You are viewing a plain text version of this content. The canonical link for it is here.
Posted to commits@beam.apache.org by ch...@apache.org on 2019/06/06 23:59:46 UTC
[beam] branch master updated: [BEAM-6952] fixes concatenated compressed files bug with python sdk (#8187)

This is an automated email from the ASF dual-hosted git repository.

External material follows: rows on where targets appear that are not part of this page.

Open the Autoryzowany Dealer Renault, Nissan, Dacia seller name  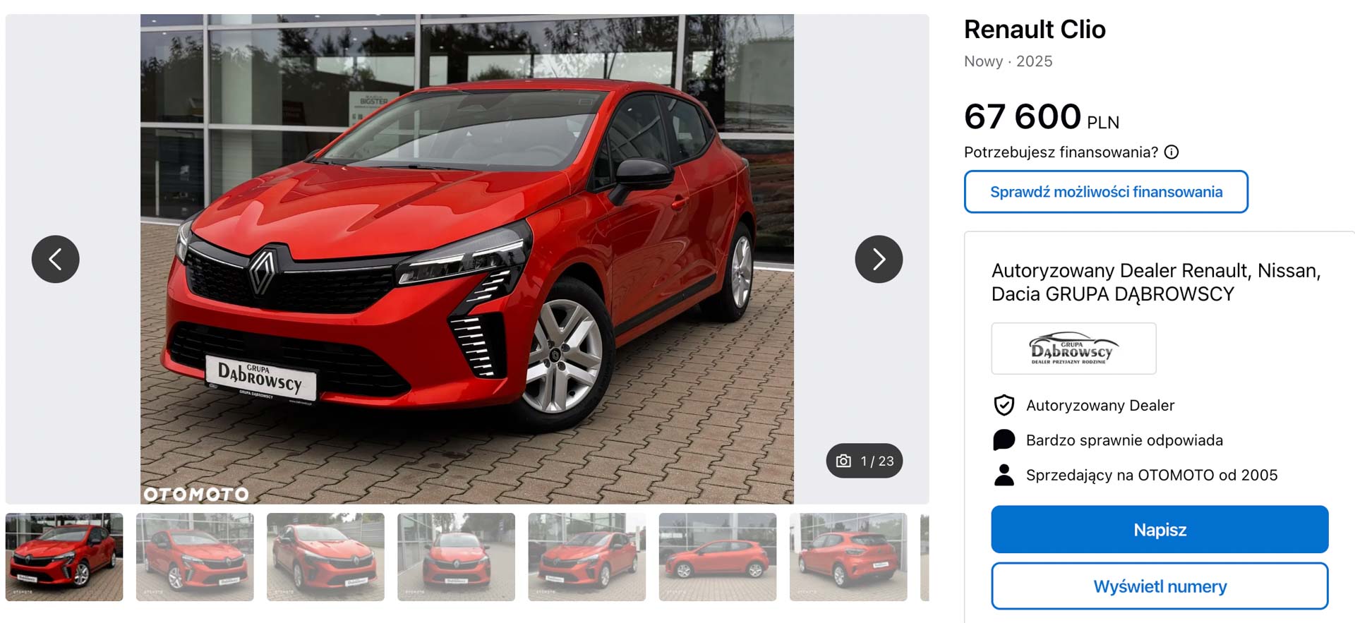1155,282
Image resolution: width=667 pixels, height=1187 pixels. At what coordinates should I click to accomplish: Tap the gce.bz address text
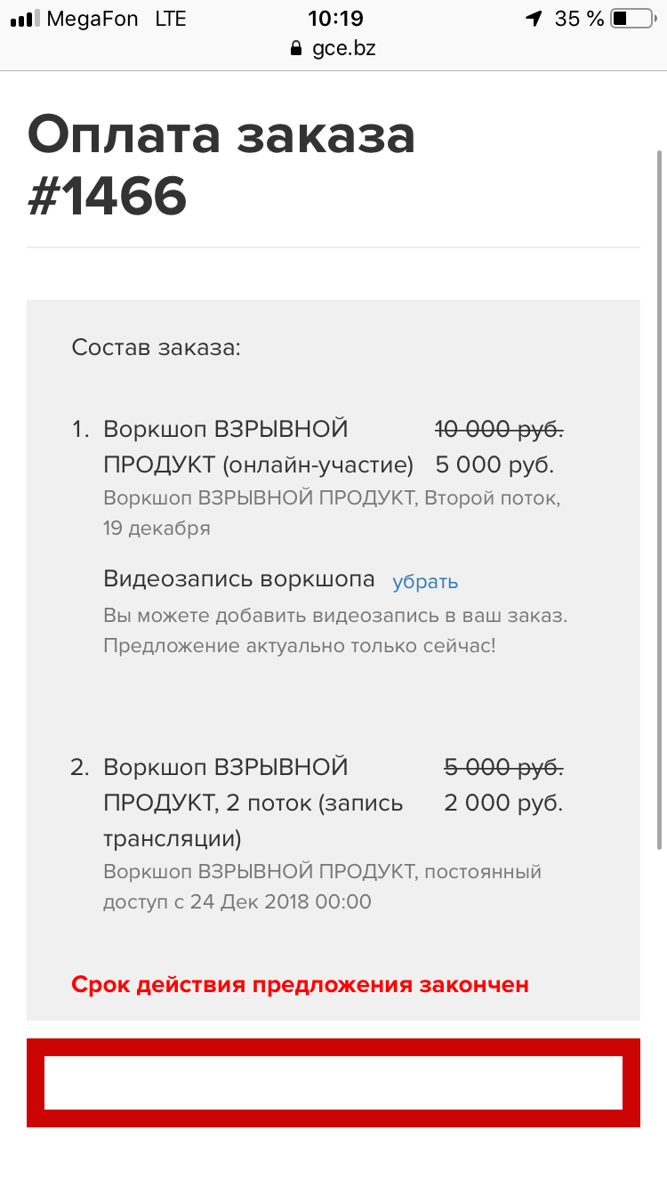pos(344,49)
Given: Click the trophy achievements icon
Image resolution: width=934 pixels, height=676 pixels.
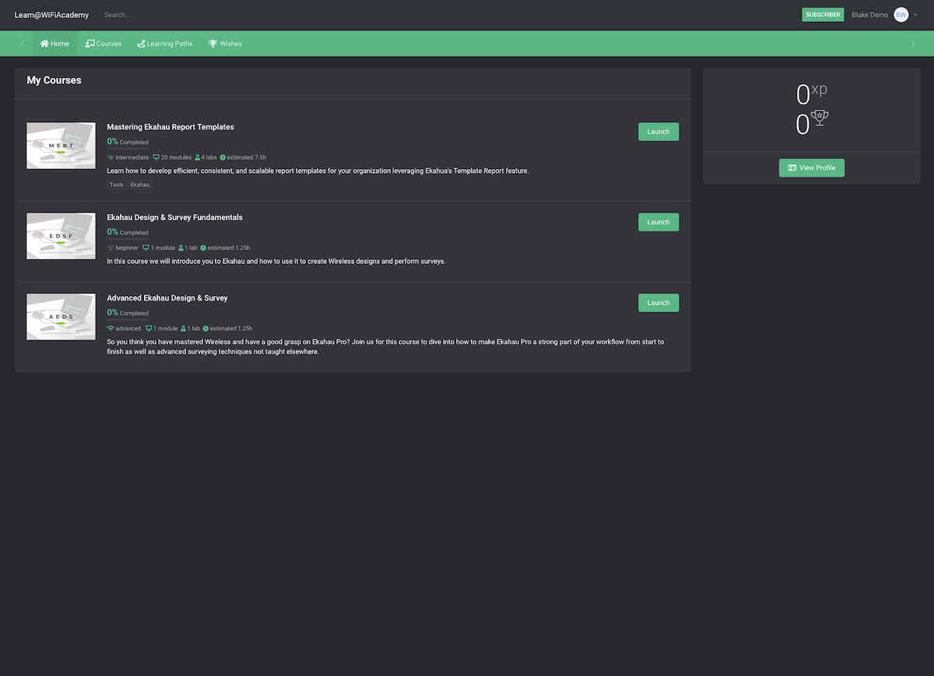Looking at the screenshot, I should coord(820,118).
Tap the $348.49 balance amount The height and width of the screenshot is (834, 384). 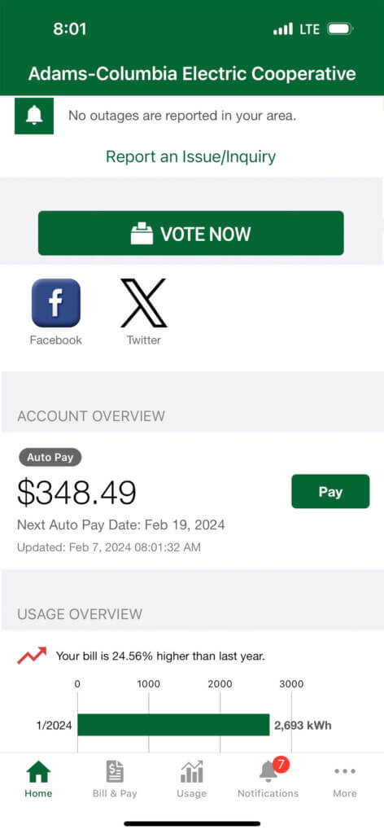pyautogui.click(x=77, y=492)
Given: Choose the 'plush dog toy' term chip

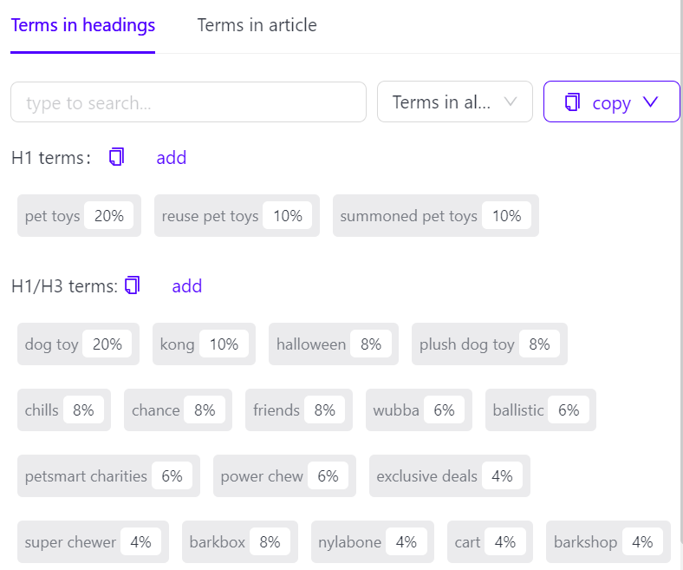Looking at the screenshot, I should point(489,344).
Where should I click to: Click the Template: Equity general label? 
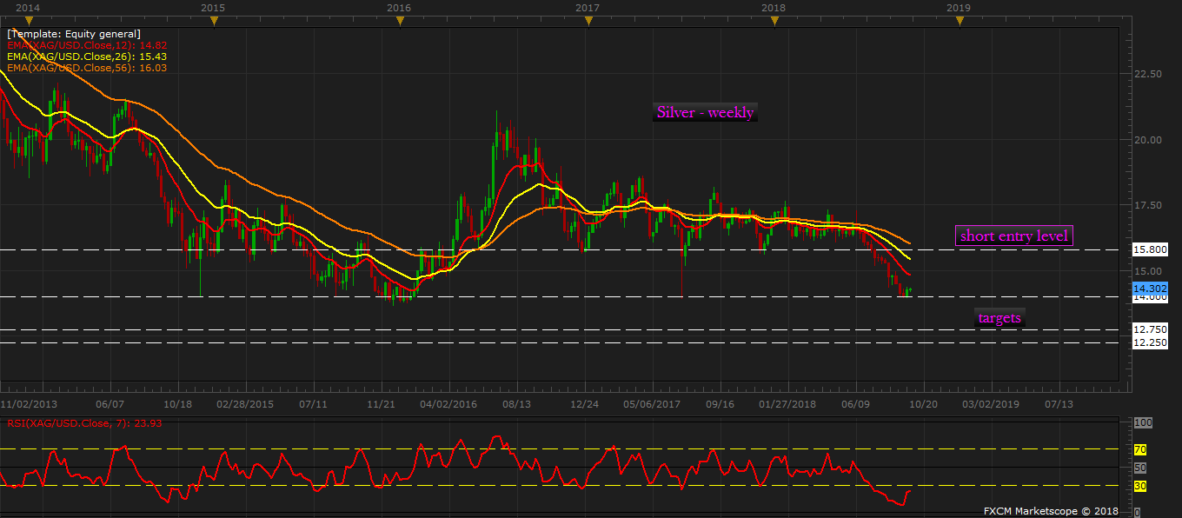(x=73, y=33)
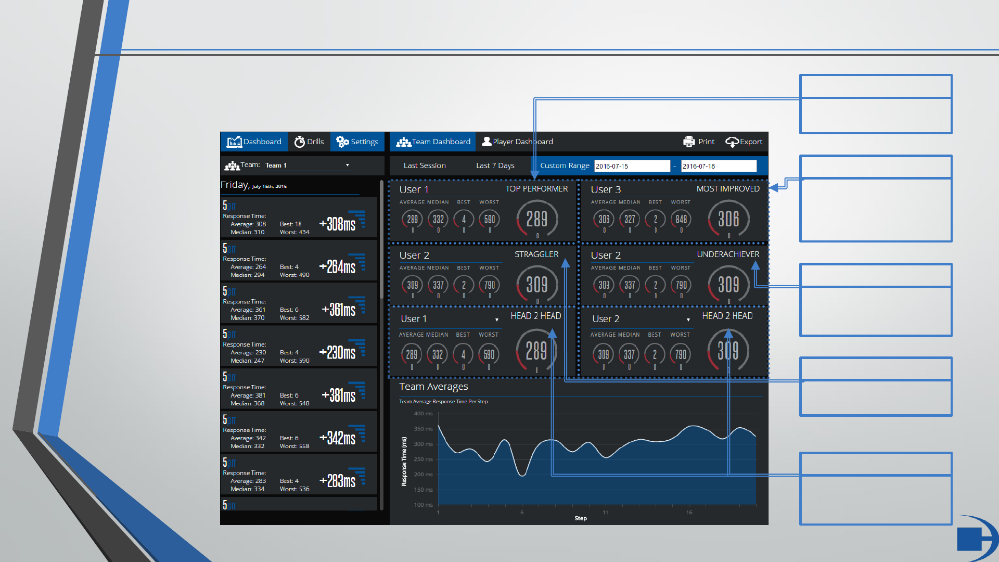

chamikara pushed a commit to branch master
in repository https://gitbox.apache.org/repos/asf/beam.git


The following commit(s) were added to refs/heads/master by this push:
     new db82464  [BEAM-6952] fixes concatenated compressed files bug with python sdk (#8187)
db82464 is described below

commit db824645205c1480656b95ab74e4ea11cc9be344
Author: dlesco <da...@cbs.com>
AuthorDate: Thu Jun 6 19:59:33 2019 -0400

    [BEAM-6952] fixes concatenated compressed files bug with python sdk (#8187)
---
 sdks/python/apache_beam/io/filesystem.py      | 29 ++++-------
 sdks/python/apache_beam/io/filesystem_test.py | 73 +++++++++++++++++++++++++++
 2 files changed, 83 insertions(+), 19 deletions(-)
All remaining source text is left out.